Simulated cohort-median Cmax and the corresponding nadir IMPDH activity (typical-value cohort). The expected trough = E0 * EC50 / (EC50 + Cmax) closely matches the simulated nadir, confirming the inhibitory Emax algebra.
protocol	median_cmax_mg_L	median_impdh_min	median_pct_baseline	median_expected_trough
450 mg/m^2 BID	7.37	0.657	19.0	0.657
600 mg/m^2 BID	9.23	0.545	15.8	0.545

Assumptions and deviations

BSA formula choice. Dong 2014 does not state which BSA formula was used to compute the per-subject BSA recorded in Table 1; downstream simulations in this vignette use the Mosteller formula BSA = sqrt(WT_kg * HT_cm / 3600) with a smooth weight-to-height approximation anchored on paediatric percentiles (10 kg ~ 75 cm, 40 kg ~ 140 cm, 70 kg ~ 168 cm). Users who have actual per-subject BSA values should pass them in directly rather than re-deriving from weight.

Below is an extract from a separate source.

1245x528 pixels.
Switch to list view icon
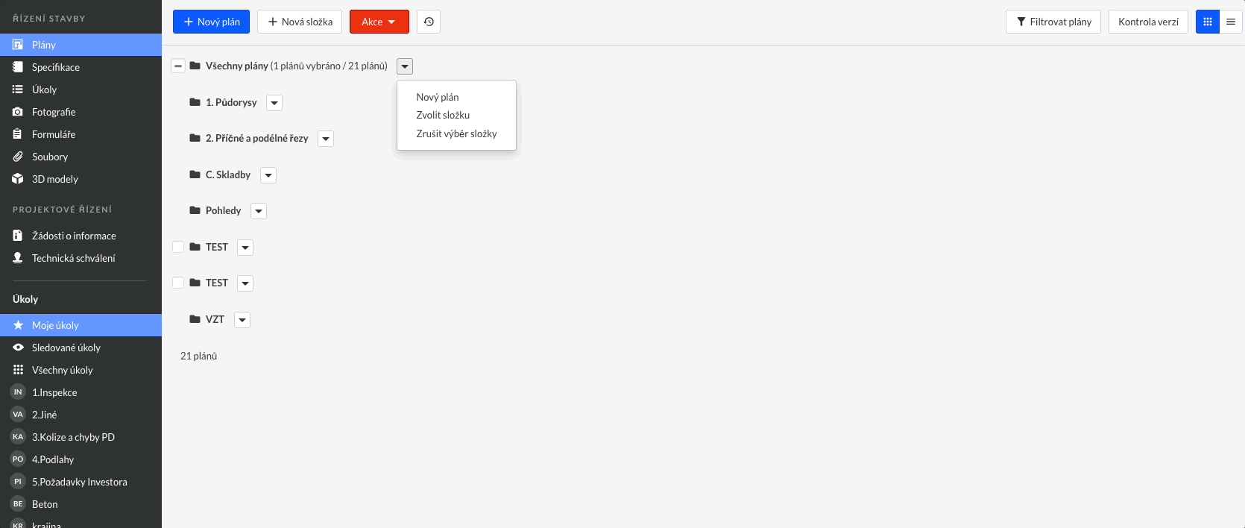point(1231,22)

Mean transit time vs first-order absorption rate. The model carries both an estimated transit-chain MTT (0.25 h) and a separate first-order absorption rate constant Ka (2.5 /h) from depot to central. This matches the Dong 2014 Methods description (the transit chain feeds the depot, which then empties at Ka into central; the architecture is the same as the Savic 2007 / Wilkins 2008 transit model with first-order absorption in Tikiso 2021 and Smythe 2013).
Typical-value figures. The paper reports IIV on Ka and MTT in excess of 100% CV (299.6% and 144.8% respectively). A fully stochastic VPC at these levels produces extreme individual profiles; the typical-value figures above (zeroRe()) replicate the paper’s median curves cleanly but understate the spread visible in the pcVPC.
Emax fixed at 0. The paper’s inhibitory Emax model has Emax (the asymptotic minimum activity) fixed at 0, i.e., complete IMPDH inhibition is mathematically achievable in the limit of high MPA concentration. The model file therefore writes the PD equation directly as impdh = E0 * EC50 / (EC50 + Cc), which is algebraically equivalent to the paper’s E0 * (1 - Cc / (EC50 + Cc)) form with Emax = 0.
Covariates screened but not retained. Age, sex, race, creatinine clearance, serum albumin, hemoglobin, basiliximab co-medication, and thymoglobulin co-medication were screened in the source paper’s stepwise selection but did not improve the model and are not retained in the final structural form; they are recorded in the model file’s covariatesDataExcluded for traceability. Race was borderline-significant on PD baseline E0 (delta-OFV = -8.84) but its bootstrap 95% CI included zero, reflecting the small African-American subset (n = 2 in the PK-PD cohort).
No published NCA summary for line-by-line comparison. The paper reports AUC per-subject (Figure 1 axis) but does not tabulate a cohort Cmax / Tmax / AUC summary. The vignette’s PKNCA table is therefore a simulation sanity check, not a head-to-head paper-vs-simulation comparison.
Enterohepatic recirculation is not in the structural model. Dong 2014 Discussion explicitly notes the omission: “Firstly, we did not include enterohepatic recirculation in the final model despite the fact that a significant amount can be reabsorbed through this mechanism.” The reported Vp/F estimate (411 L) is higher than other paediatric MPA studies and the paper attributes this in part to the unmodeled enterohepatic recycling.